**EXCERPTED TEXT:**
Obligatory SPOILER warning here, although nothing that will ruin the story for you, we promise.

Have you heard yet? Captain Marvel takes place in 1995, when no one had an iPhone, grunge was in, and RadioShack and Blockbuster stores were seemingly on every corner.

From Captain Marvel, aka Carol Danvers (Brie Larson), unfurling a full-sized paper map (not even a MapQuest printout) to Nick Fury (Samuel L. Jackson) cracking jokes about his AOL password, Captain Marvel certainly keeps the dream of the '90s alive with its various nostalgic onscreen references that will elicit chuckles from Gen Xers and might go way over the heads of some millennials and Gen Z viewers.

The music cues are appropriately of the moment, with songs from Nirvana, TLC, No Doubt, and Garbage, as is Carol Danvers's wardrobe, after the intergalactic hero steals a mannequin's outfit to fit in with the locals of planet C-53 (that's Earth to us): a Nine Inch Nails t-shirt, leather jacket, and flannel button-down to wrap around her waist. It is also correct to say, as Nick Fury notes, that her look is reminiscent of "someone's disaffected niece."

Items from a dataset
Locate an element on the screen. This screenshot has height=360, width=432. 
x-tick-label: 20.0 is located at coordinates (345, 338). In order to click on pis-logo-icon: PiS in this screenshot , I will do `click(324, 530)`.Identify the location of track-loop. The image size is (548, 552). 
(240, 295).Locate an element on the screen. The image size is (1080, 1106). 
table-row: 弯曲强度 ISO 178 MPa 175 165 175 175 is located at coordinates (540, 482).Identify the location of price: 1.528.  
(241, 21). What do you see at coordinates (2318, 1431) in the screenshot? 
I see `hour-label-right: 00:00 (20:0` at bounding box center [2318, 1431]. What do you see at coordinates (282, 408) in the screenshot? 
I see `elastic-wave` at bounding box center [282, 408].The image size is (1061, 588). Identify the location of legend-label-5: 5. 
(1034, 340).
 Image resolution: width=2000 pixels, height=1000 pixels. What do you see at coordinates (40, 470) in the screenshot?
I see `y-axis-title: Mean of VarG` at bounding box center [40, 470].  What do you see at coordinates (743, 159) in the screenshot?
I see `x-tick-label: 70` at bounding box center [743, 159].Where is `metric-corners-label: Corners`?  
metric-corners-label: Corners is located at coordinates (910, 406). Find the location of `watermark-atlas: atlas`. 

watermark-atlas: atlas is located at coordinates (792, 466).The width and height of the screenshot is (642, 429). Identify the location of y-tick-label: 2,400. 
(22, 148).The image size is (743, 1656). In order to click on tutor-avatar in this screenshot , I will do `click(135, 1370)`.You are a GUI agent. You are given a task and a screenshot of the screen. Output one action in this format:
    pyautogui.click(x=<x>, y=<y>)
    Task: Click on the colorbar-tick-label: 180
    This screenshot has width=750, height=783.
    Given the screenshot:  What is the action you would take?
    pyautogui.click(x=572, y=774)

**TASKS AND EXERCISES:**
1. Which four acts have songs in the movie's music cues, according to the Captain Marvel article?
2. Carry on the Captain Marvel article from its last sentence.
These items come from a separate source.

**EXERCISE ANSWERS:**
1. Nirvana, TLC, No Doubt, and Garbage.

2.
Here, we rank some of the '90s references in Captain Marvel from most obvious to the deepest nostalgic cuts onscreen.

Captain obvious: Blockbuster.

Carol Danvers (also referred to as "Vers" on the planet Hala) crash lands on Earth, smack dab in the middle of a Blockbuster Video. With a True Lies cardboard cutout and VHS copies of The Right Stuff all around her, she clearly has no idea of the cultural impact of the now-defunct video rental store, but nothing says '90s like Blockbuster.

Sure, sure: RadioShack.

Carol also uses the payphone right next door to the Blockbuster when she begins the search for a communication device that could put her in touch with her Kree brethren on planet Hala. Fairly obvious, but the nostalgia meter is nearly off the charts with this reference.

Check mark: Pagers.

Speaking of communication devices, pagers were of course ubiquitous, and Captain Marvel doesn't shy away from explaining just how important Nick Fury's beeper is to the entire extended Avengers and Marvel universe.

A nice touch: Actual toys.

Before kids could annoy you with a "You got games on your phone?" inquiry, they had to just play with actual toys. Troll dolls, Koosh balls, and pinball machines are all over the ship Carol Danvers and company uncover just outside of Earth's atmosphere. But there is also a Fonzie lunchbox, which turns out to have quite an important use for our superhero aboard the ship. That reference to The Fonz does not go unnoticed, despite the fact that Happy Days is a show that ran from 1974 to 1984, and itself was a nostalgia vehicle for American 1950's and early '60s culture. How meta.

Still relevant: Band tees.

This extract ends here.